Fragen zum Material >>
1/ Ersetze im Übungstext „Isolation“ durch „Vereinsamung“ und gib die Passage wieder, die mit „Mit der Befragung“ beginnt und mit „oder innerlich abgebrochen.“ endet.
2/ Wie viel Prozent der Befragten haben laut Übungstext das Studium unterbrochen oder innerlich abgebrochen?

Übungstext >>
Viele Kommentare auf die Frage, was die Studierenden sich wünschen, drücken auch Wertschätzung für die Ansprechpartner vor Ort aus, von denen sie sich gut begleitet und unterstützt fühlen. Fast alle wünschen sich, dass die Hochschule mehr Raum für soziale Interaktionen neben der Lehre bietet. Aber auch auf diese abschließende Frage wird im Antwortspektrum noch einmal deutlich, wie schwierig es für manche bleibt:

„Da bin ich leider überfragt. Ich weiß nicht, was ich brauche, um Wünsche äußern zu können.“

5 Diskussion

Mit der Befragung wurde versucht, die in der Literatur diskutierten wesentlichen Entstehungsquellen der (pandemischen) Stressreaktion anzusprechen und auf die Situation von Studierenden zu übertragen. Während der Pandemie haben insbesondere die Isolation und die Befürchtung, nahestehende Personen anzustecken, Stress verursacht. Die Gefühlslage der Mehrheit der Studierenden war entsprechend fragil, was sich auch in ihren Leistungen niedergeschlagen hat. Es hat sich bestätigt, dass viele Studierende in dieser Zeit abgehängt wurden: 21 % der Befragten haben das Studium unterbrochen oder innerlich abgebrochen.

Gespeicherte Daten >>
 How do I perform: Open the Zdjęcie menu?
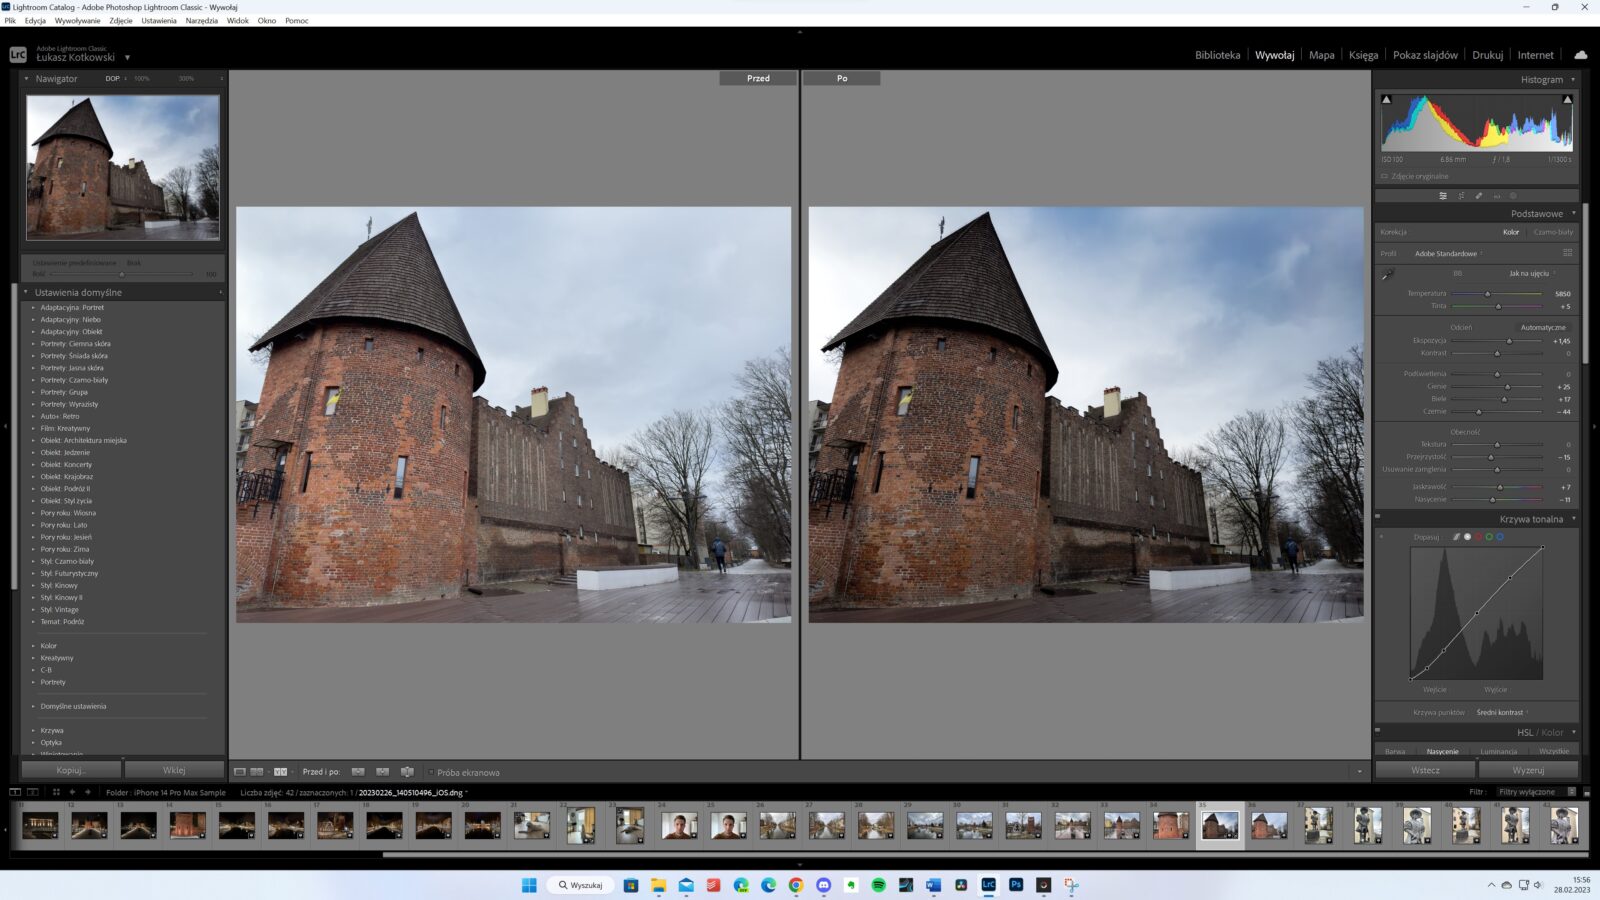point(120,20)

Ergebnisse der Übung >>
1/
Mit der Befragung wurde versucht, die in der Literatur diskutierten wesentlichen Entstehungsquellen der (pandemischen) Stressreaktion anzusprechen und auf die Situation von Studierenden zu übertragen. Während der Pandemie haben insbesondere die Vereinsamung und die Befürchtung, nahestehende Personen anzustecken, Stress verursacht. Die Gefühlslage der Mehrheit der Studierenden war entsprechend fragil, was sich auch in ihren Leistungen niedergeschlagen hat. Es hat sich bestätigt, dass viele Studierende in dieser Zeit abgehängt wurden: 21 % der Befragten haben das Studium unterbrochen oder innerlich abgebrochen.

2/ 21 % der Befragten.